• [Your goal] Omit the pictures and return exactly the stretch of the material below from the line with "Click the Live Transcript CC icon" through the line with "Click the back arrow in the ad box".

• [Data for this exercise]
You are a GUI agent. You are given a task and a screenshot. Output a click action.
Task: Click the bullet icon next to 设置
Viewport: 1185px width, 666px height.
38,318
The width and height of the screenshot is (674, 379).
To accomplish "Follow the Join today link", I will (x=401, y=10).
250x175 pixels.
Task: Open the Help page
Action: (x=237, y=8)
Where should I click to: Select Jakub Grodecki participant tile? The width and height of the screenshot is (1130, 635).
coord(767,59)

...

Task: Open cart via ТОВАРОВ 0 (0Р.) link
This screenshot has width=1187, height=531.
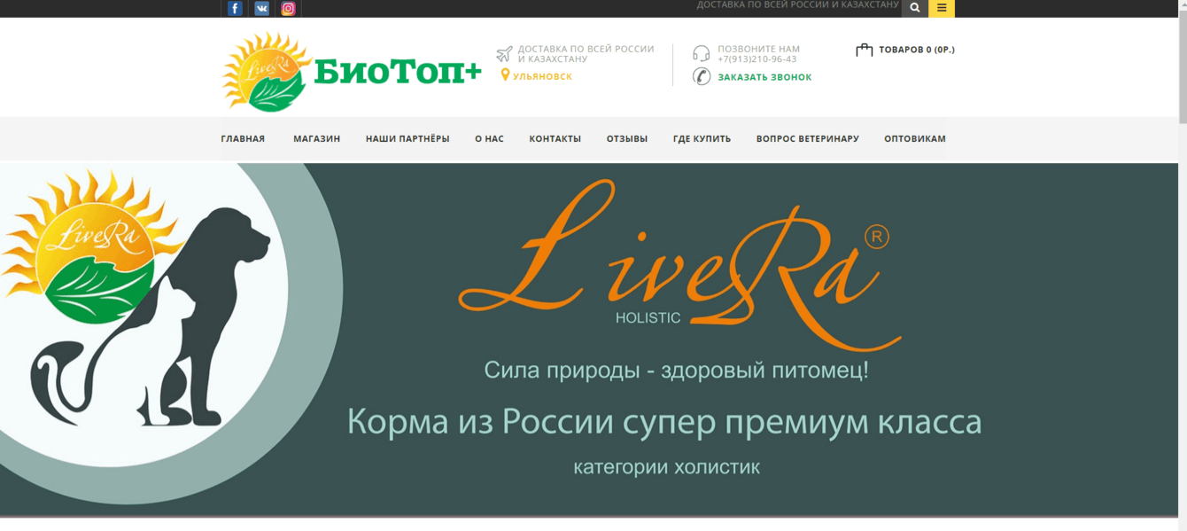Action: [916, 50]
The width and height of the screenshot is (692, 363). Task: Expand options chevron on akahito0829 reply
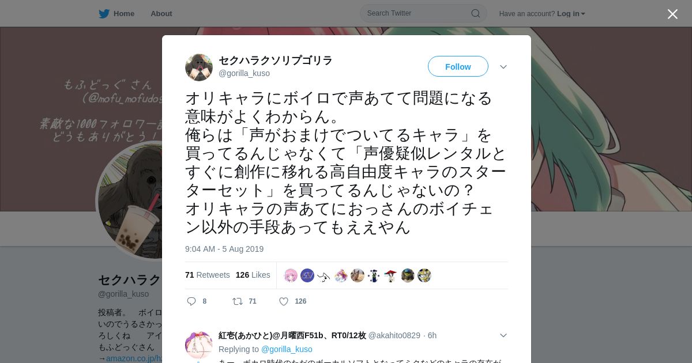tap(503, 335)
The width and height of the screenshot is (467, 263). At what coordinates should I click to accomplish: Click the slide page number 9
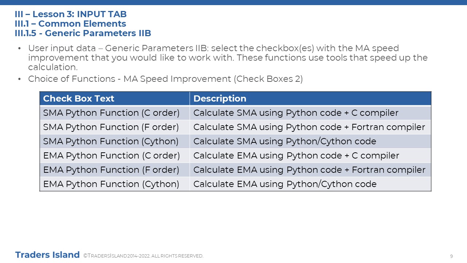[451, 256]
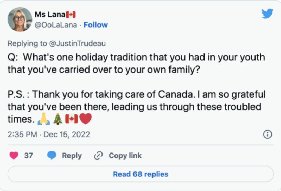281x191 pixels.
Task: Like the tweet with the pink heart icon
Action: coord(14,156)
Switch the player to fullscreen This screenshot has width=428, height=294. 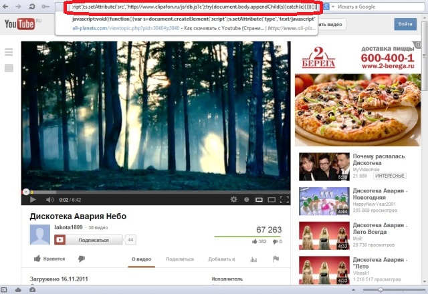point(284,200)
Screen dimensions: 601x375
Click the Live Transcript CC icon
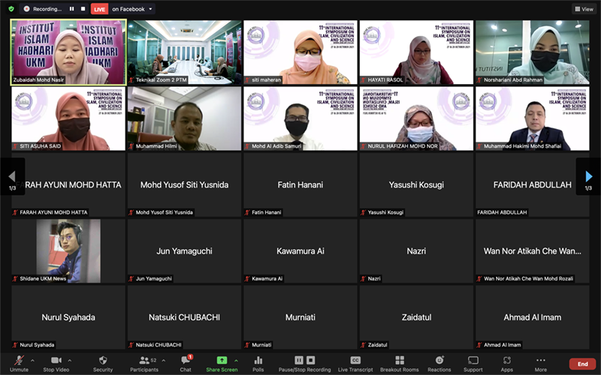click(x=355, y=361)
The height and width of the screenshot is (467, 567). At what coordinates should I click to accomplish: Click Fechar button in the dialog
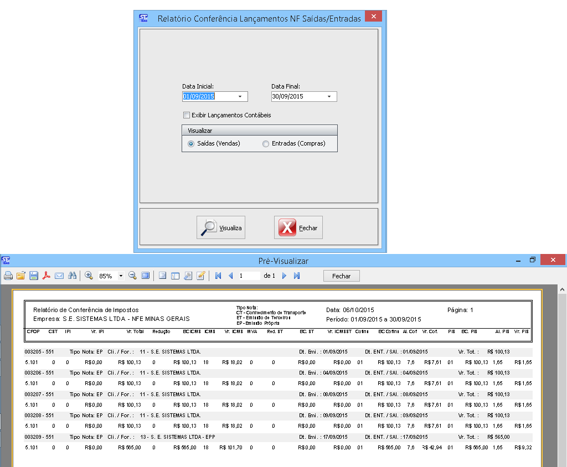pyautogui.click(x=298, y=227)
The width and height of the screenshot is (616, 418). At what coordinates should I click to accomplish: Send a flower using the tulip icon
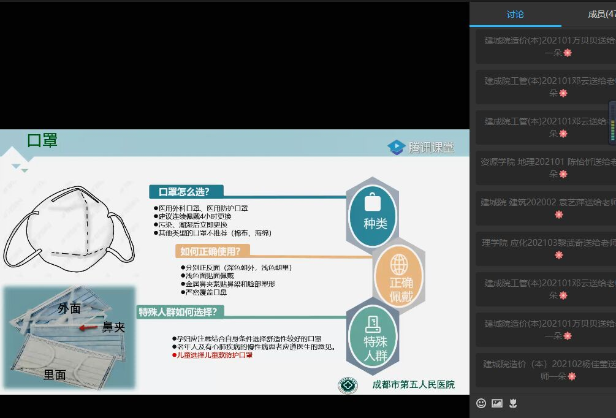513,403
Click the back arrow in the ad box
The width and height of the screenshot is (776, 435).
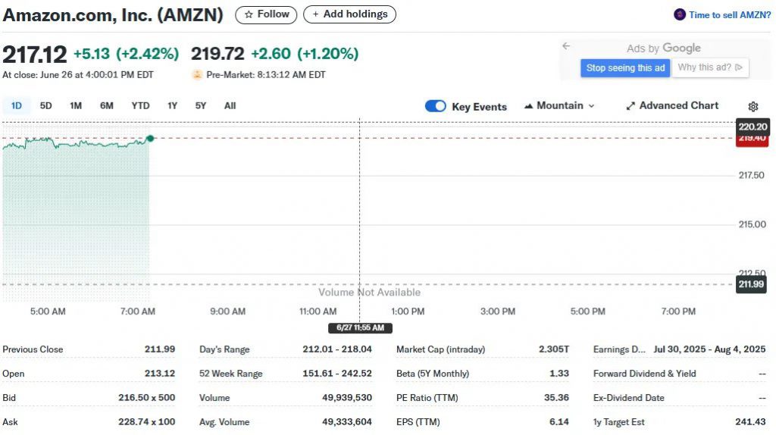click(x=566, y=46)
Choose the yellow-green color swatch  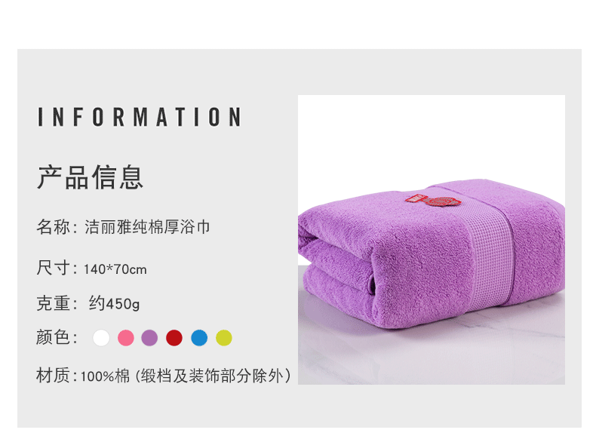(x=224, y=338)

• [Problem solution]
Click the Live Transcript CC icon
click(x=355, y=361)
The height and width of the screenshot is (467, 567). At what coordinates should I click to accomplish: Click Fechar button in the dialog
pyautogui.click(x=298, y=227)
The width and height of the screenshot is (616, 418). At what coordinates should I click to accomplish: Send a flower using the tulip icon
513,403
Click the back arrow in the ad box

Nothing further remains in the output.